As the lesbians and the fundamentalists battle for Ruth's heart, mind and fetus, the news media launch themselves into a frenzy and the national leaders of both pro and anti groups show up to do some demagoguery. Burt Reynolds is at his oiliest for the Baby Savers and Tippi Hedren (Hitchcock's heroine from "The Birds," 1963) smiles tightly for the pro-choicers.

Both groups offer Ruth money, either to have or abort the baby, and she seems willing to do the bidding of whoever pays the most. In a deliciously ironic coup, director Payne uses Ruth Stoops to conquer them all.

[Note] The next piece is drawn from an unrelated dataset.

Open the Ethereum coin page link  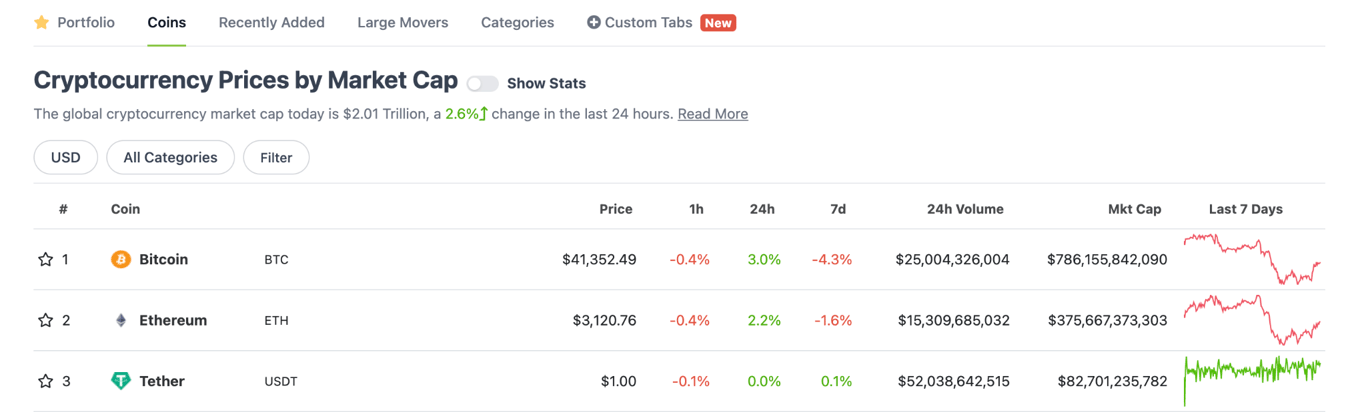click(173, 321)
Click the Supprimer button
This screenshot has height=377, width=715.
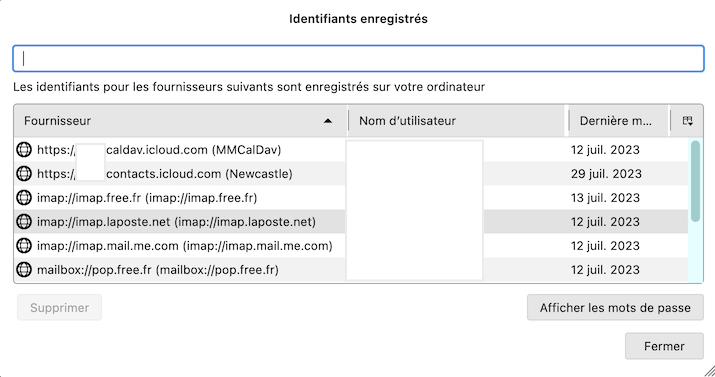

His little film isn't too slick and the acting is diamond-pure. It has the low-budget, gritty look of news footage, which is just right. As in the glitzier but equally cheeky "The People vs. Larry Flynt," "Citizen Ruth" focuses on someone from the edges of society to make a point about the rest of us, about individual freedom, about fanaticism and about our refusal to face up to society's real crises.

Ruth is even less of a model citizen than Larry Flynt, yet both the pro- and anti-abortion fringe in the movie want her as their mascot. They must be crazy. And Payne rests his case.

Citizen Ruth is rated R and contains a graphic sexual situation, drug use, profanity and crude language.